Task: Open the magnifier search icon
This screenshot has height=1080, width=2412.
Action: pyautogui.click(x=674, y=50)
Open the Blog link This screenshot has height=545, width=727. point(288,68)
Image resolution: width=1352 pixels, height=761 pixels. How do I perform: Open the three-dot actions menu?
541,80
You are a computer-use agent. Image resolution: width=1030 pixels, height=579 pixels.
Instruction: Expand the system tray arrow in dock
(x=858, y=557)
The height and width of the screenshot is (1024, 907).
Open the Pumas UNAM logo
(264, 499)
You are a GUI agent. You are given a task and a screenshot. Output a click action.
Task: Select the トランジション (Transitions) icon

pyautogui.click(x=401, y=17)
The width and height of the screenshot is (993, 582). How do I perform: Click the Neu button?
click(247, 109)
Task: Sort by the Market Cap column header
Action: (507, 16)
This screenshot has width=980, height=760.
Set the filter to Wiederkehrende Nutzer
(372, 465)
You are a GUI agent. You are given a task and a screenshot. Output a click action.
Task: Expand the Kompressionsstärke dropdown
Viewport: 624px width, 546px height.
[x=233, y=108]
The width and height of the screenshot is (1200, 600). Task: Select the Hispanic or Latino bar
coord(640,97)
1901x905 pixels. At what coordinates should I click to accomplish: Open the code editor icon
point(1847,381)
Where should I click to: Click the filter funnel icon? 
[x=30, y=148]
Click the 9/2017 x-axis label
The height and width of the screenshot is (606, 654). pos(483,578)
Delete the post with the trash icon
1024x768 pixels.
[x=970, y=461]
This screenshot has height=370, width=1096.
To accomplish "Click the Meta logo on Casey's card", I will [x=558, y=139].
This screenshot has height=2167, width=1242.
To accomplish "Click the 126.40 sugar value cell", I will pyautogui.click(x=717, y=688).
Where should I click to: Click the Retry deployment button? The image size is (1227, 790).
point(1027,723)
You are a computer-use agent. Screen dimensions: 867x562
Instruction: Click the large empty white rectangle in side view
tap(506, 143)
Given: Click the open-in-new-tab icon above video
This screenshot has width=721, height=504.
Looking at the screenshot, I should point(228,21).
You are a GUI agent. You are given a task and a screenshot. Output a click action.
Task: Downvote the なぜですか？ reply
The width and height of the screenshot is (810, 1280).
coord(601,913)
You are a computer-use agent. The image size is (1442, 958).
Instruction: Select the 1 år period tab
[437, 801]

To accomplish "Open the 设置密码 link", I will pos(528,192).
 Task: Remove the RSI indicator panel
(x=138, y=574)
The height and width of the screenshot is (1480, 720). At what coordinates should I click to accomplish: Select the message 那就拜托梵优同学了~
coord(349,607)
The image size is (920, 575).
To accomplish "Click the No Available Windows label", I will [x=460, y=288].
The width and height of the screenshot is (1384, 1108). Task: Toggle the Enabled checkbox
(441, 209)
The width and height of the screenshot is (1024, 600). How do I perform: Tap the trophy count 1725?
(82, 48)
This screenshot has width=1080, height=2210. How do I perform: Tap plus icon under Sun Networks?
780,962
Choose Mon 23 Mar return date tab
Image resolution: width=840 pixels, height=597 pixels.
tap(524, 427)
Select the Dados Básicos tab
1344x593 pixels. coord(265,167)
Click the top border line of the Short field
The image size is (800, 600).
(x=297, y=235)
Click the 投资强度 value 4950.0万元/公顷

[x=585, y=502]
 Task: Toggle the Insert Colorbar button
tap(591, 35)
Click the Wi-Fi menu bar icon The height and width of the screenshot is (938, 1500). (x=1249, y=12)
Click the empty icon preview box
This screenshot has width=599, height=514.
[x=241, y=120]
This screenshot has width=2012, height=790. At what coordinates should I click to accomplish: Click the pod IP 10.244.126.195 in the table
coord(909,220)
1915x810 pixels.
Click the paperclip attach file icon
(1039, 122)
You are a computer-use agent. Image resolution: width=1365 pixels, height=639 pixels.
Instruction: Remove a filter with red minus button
----
Search the data for the string "link" and copy each line where it appears.

Open the Blog link This screenshot has height=545, width=727. point(288,68)
To accomplish "Open the 设置密码 link", I will pos(528,192).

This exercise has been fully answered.